Nas regiões de fronteira mais críticas, como Foz do Iguaçu (PR), Tabatinga e Alto Solimões (AM), Pacaraima (RR) e o Mato Grosso do Sul, a presença do Estado é insuficiente, e facções como o PCC e o Comando Vermelho impõem seu próprio domínio. Essas áreas são utilizadas como rotas para o escoamento de toneladas de entorpecentes e milhares de armas que atravessam o país a cada ano, sem qualquer controle estatal.
A escassez de recursos humanos e tecnológicos agrava o problema. Atualmente, apenas cerca de 30 mil agentes do Exército e da Polícia Rodoviária Federal (PRF) atuam em toda a faixa de fronteira brasileira. O número está muito aquém do necessário. Autoridades relatam, ainda, casos em que militares de países vizinhos facilitam o tráfico, além da falta de equipamentos de monitoramento que reduzem o alcance do policiamento local.
O avanço do crime organizado também transformou diversas regiões do Nordeste e do Pará em terra sem lei. Em algumas regiões de Salvador (BA), Morada Nova (CE) e Anapu (PA), grupos armados impõem regras, expulsam famílias e controlam serviços básicos, tornando a presença do poder público uma mera formalidade vazia.
Na capital baiana, o Morro do Alemão, no bairro Nordeste de Amaralina, vive sob o domínio de facções como o Comando da Paz. A disputa por território entre grupos rivais tem provocado deslocamentos forçados de famílias inteiras, que fogem para outros bairros em busca de segurança.
Em Morada Nova, interior do Ceará, a situação é ainda mais crítica. A facção criminosa da região chamada Terceiro Comando Puro (TCP) impôs o abandono do distrito de Uiraponga, expulsando dezenas de famílias sob ameaça de morte. Apesar de ações policiais posteriores, a população continua refém do poder paralelo.
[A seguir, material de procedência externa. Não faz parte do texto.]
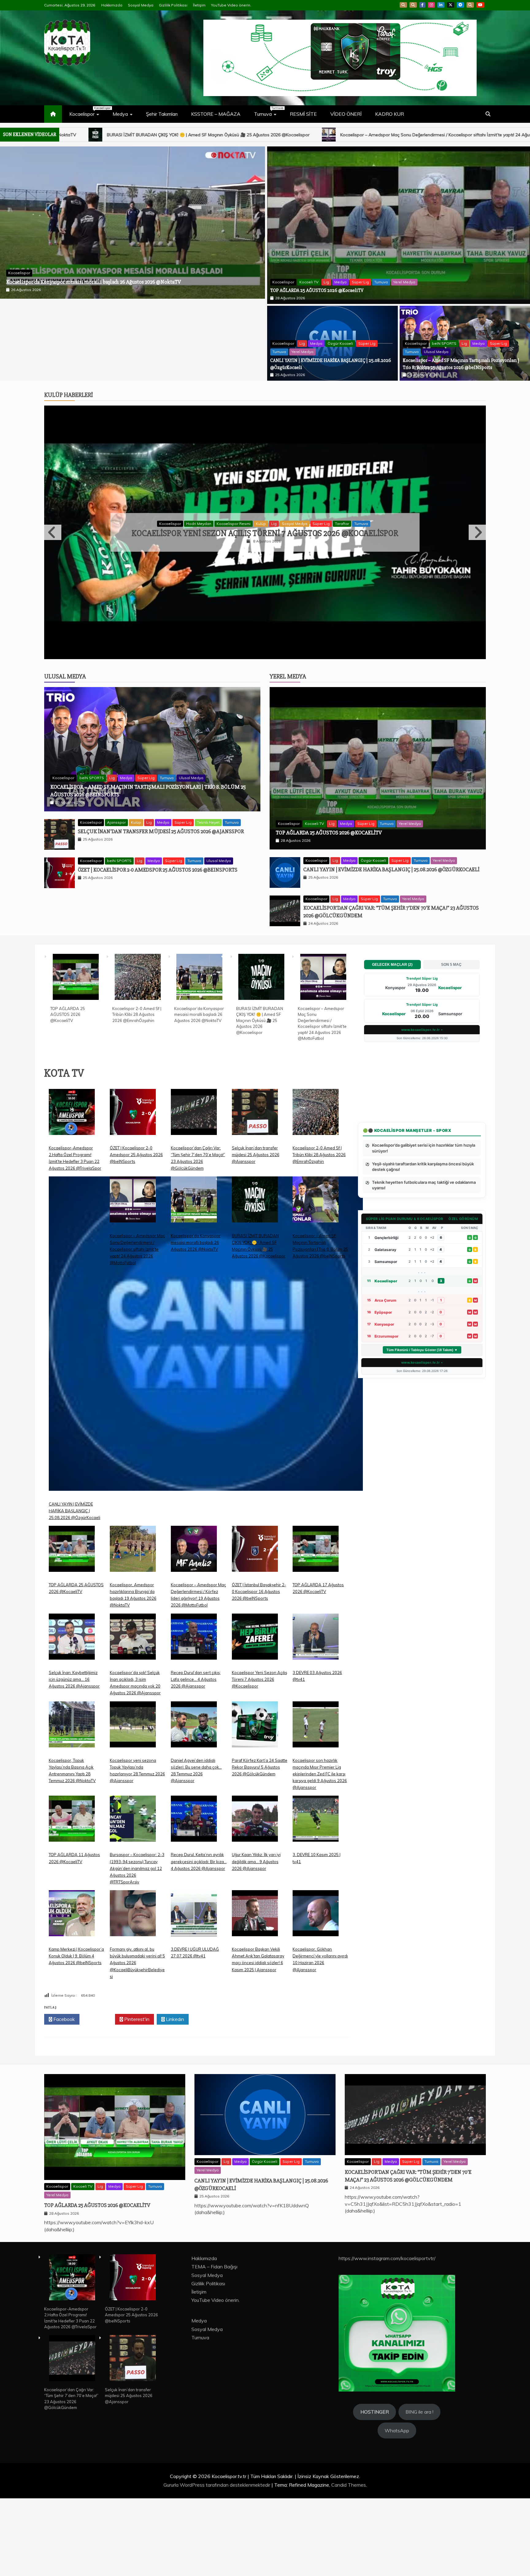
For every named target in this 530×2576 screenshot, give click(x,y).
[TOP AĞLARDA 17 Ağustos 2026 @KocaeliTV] (316, 1631)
Na região norte do país, os conflitos fundiários prejudicam ainda mais a realidade local. Municípios paraenses como Anapu e Altamira concentram conflitos fundiários com grileiros, pistoleiros e madeireiros ilegais, muitas vezes com conivência de agentes públicos.
Já em áreas remotas da Amazônia, o Comando Vermelho e o PCC, associados a redes de garimpo, tráfico de drogas e crimes ambientais, atuam como poder paralelo. As facções utilizam pistas clandestinas, rotas de garimpo e assentamentos ilegais para controlar regiões sem regulação, incluindo terras indígenas, quilombolas e áreas sem destinação formal.
Segundo um levantamento de 2024 do Fórum Brasileiro de Segurança Pública, 260 municípios da Amazônia Legal registraram presença de facções, com predominância de membros do Comando Vermelho. O número supera as 178 cidades com presença de facções na edição do estudo em 2023.
Assim como nas favelas do Rio de Janeiro, em Belém (PA), o bairro da Pedreira enfrenta o controle do tráfico, onde facções determinam quem entra e sai. Ambulâncias e outros serviços públicos precisam de autorização dos criminosos para circular, enquanto a presença do Estado se resume a operações pontuais, que não mudam a realidade local.